I’m currently picking my path for Uni, and am certain I want to pursue a career as a Psychologist. I am aware for this role I will need postgraduate education which I am prepared to do so. I am wondering if I can pursue a bachelors degree in nursing with mental health, or I must follow the route of doing psychology BPS accredited at Undergrad. I have looked into unis and most postgraduate places accept as long it’s a career relevant to psychology. I just think I can gain more enhanced experience through mental health nursing but unsure if that blocks my pathway for a BPS accredited psychologist
You could do a bachelors degree in mental health nursing but would then have to complete a conversion course (MSc) before progressing onto a more specialised path i.e. clinical, forensic, educational etc.
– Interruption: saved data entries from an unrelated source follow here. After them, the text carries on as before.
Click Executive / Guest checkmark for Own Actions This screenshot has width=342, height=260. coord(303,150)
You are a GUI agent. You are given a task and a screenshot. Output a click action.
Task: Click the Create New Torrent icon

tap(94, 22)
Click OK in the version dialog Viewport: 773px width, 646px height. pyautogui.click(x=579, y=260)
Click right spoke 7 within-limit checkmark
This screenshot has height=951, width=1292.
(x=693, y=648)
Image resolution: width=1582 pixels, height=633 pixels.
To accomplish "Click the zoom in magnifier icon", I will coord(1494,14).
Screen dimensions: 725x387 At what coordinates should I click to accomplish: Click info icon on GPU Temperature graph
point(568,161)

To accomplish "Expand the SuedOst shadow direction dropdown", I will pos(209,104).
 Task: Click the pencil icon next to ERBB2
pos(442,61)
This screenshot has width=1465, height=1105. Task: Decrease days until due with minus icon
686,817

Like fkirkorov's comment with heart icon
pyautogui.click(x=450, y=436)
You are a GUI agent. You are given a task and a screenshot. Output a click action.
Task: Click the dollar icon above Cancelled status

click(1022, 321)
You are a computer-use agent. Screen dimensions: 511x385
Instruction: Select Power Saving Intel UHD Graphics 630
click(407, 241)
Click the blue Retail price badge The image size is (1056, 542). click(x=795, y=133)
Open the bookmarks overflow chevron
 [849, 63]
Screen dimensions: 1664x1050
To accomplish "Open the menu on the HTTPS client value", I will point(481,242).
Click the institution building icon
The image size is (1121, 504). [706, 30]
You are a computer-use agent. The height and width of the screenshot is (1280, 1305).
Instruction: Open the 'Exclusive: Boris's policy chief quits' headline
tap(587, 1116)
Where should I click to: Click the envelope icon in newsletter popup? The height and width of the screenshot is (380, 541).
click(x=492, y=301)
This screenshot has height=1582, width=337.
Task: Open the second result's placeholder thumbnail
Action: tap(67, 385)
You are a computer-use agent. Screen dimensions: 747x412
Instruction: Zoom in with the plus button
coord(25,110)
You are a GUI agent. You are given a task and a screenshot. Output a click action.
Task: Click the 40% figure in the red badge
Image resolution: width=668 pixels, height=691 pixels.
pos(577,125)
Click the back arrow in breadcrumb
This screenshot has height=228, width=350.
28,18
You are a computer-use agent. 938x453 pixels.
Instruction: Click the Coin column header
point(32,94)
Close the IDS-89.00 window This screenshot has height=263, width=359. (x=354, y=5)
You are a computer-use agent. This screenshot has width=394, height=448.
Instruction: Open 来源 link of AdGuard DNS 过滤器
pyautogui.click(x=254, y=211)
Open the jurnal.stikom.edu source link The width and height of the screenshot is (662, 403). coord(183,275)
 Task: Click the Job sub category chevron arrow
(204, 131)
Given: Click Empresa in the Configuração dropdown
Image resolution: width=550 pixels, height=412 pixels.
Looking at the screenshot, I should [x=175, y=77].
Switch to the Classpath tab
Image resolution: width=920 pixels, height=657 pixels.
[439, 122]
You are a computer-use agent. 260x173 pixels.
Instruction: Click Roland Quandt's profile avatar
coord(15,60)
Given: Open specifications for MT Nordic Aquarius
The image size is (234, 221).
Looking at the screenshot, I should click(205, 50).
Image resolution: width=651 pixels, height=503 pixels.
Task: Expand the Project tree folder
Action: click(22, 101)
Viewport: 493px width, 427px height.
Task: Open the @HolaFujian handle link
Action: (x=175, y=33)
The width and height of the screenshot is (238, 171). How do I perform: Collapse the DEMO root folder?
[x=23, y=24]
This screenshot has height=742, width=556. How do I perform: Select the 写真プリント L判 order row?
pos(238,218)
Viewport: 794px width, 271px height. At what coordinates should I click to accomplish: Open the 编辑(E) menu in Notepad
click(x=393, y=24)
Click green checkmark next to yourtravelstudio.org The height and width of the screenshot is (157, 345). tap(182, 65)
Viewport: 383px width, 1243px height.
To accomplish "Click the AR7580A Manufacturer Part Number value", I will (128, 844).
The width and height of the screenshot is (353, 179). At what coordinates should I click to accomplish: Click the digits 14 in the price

This would involve potentially another MSc followed by a BPS Stage 2 qualification or professional doctorate.

So yes, it's possible but would only take you longer and cost you more. There's plenty of opportunity to gain experience whilst studying or between qualifications, you could look at bank HCA/support worker roles and work alongside mental health nurses.
(edited 2 months ago)
Original post by Munknown20
I’m currently picking my path for Uni, and am certain I want to pursue a career as a Psychologist. I am aware for this role I will need postgraduate education which I am prepared to do so. I am wondering if I can pursue a bachelors degree in nursing with mental health, or I must follow the route of doing psychology BPS accredited at Undergrad. I have looked into unis and most postgraduate places accept as long it’s a career relevant to psychology. I just think I can gain more enhanced experience through mental health nursing but unsure if that blocks my pathway for a BPS accredited psychologist

Hello, to become a certified psychologist in the UK you must have BPS accreditation - this can be gained through a 3 year accredited psychology undergraduate degree, or through a one year accredited conversion MSc. There are pros and cons of both, but the general advice would be that if you want to go into psychology it is better to take the degree and then change your mind later, than do something else and have to spend more time and money on the conversion MSc. I don't know as much about specific mental health nursing courses, but from my understanding it may reduce how many clinical psychology related career paths you can access.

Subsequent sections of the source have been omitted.